Kim - the great and powerful

Publicerad 2013-04-15 23:35:18 i Allmänt,

Kim Jong Un is having a meeting with is military officers/daycare staff. He has a very serious expression on his face so you can really tell this guymeans business. Kim: "Soon America will pay! Moaha! Moaha!" Officer #1: "Uh, yeah! Moahaha! We'll show them, all right!" Kim: "Is everything going according to plan?" Officer #1: "Of course, sir! We are totally taking pictures of missiles and stuff and show them to the world, so yeah." Kim: "Great." Batman: "Not so fast, asshole!" Kim: "BAAAAAA!!!! Who the fuck are you?! Oh no, I said fuck! I'll have to put a penny in the swear jar! Bring me the swear jar!!!" Officer #1: "Immediately, sir!" Kim: "And you! I've never heard of you before!" Batman: "Not surprising! You live in a country that hasn't seen sunlight in a hundred years! That you are speaking English right now is nothing short of a miracle." Officer #1: "I accidently broke your swear jar, sir, I'm sorry.
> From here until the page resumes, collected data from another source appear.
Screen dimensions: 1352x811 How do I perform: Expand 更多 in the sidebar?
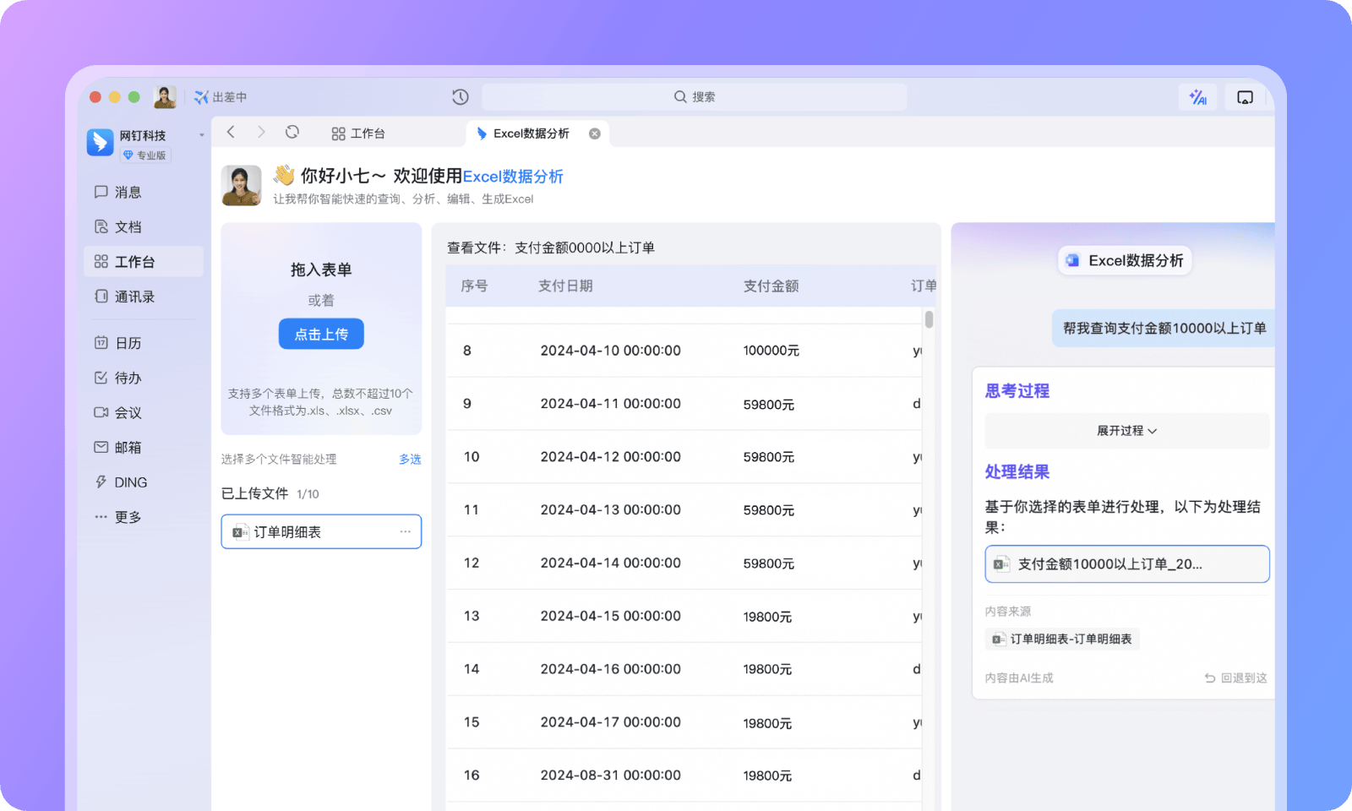[x=128, y=517]
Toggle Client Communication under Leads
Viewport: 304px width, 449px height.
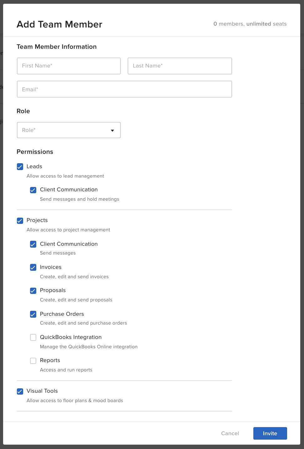(33, 190)
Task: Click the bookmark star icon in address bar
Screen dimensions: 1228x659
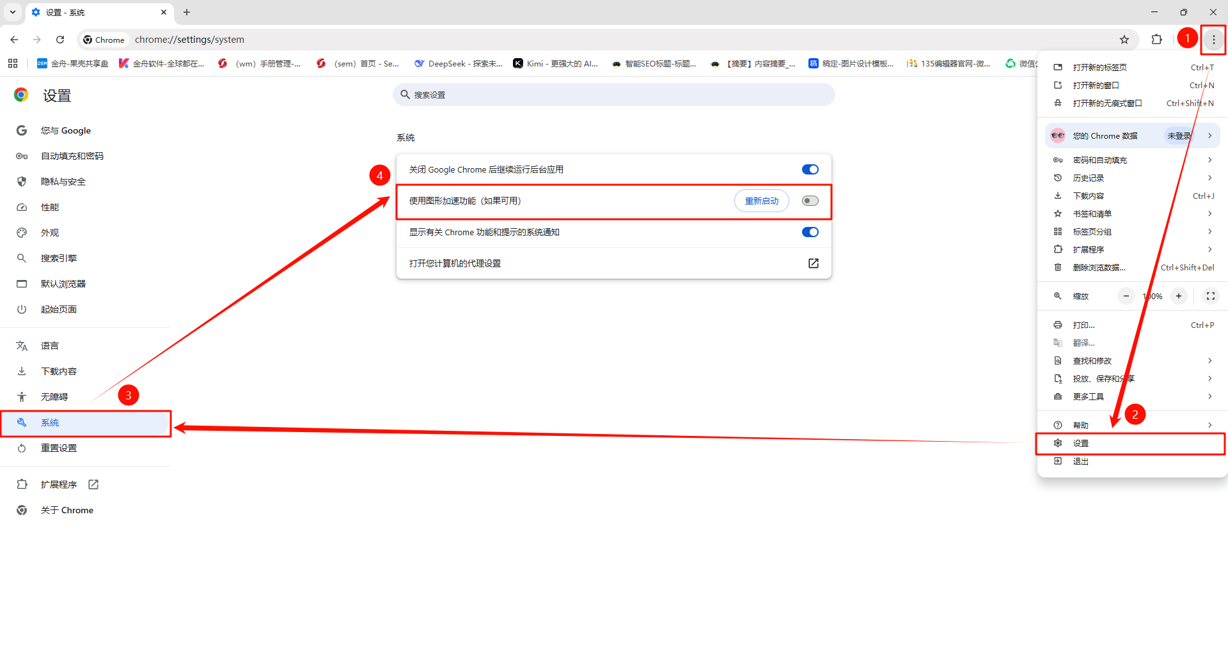Action: pyautogui.click(x=1124, y=40)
You can put a penny in this ashtray until we get you a knew one."
 
Kim: "You broke my swear jar?! Ähääääääääääääääää!!!!!!!!!!!!!!!!!" Batman: "Bummer, dude." Officer: "As I said, sir, I'm terribly sorry and will off course buy you a new one on the next big sale." Kim: "I WANT MY FUCKING SWEAR JAR!!! FUCK, I SAID FUCK AGAIN!!! Now I owe like... three pennies... Fix the jar!!" Officer #1: "But, sir, that's impossible!" Kim: "Go back in time and prevent yourself from fucking breaking it in the first place!" Officer #1: "Sir, we don't have a time machine!" Kim: "Then build one, Einstein, do I have to do all the thinking here?" Batman: "Jesus Christ, why am I even here...?" Kim: "Who sent you here?!" Batman: "A guy named Ludvig Nyberg, you might have heard of him." Kim: "I have, I like his blog. HOW'S THE FUCKING TIME MACHINE, OFFICER IDROPPEOPLESSWEARJARSALLTHETIME?!" Officer #1: "I'm watching Back to the future, see if I can get some ideas!" Kim: "Watch faster!!! AAAAAAAAA!!!!" Officer #1: "SHUT UP!!!" Kim: "ÄHÄÄÄÄÄÄÄÄÄÄÄÄ!!!!!!!!!"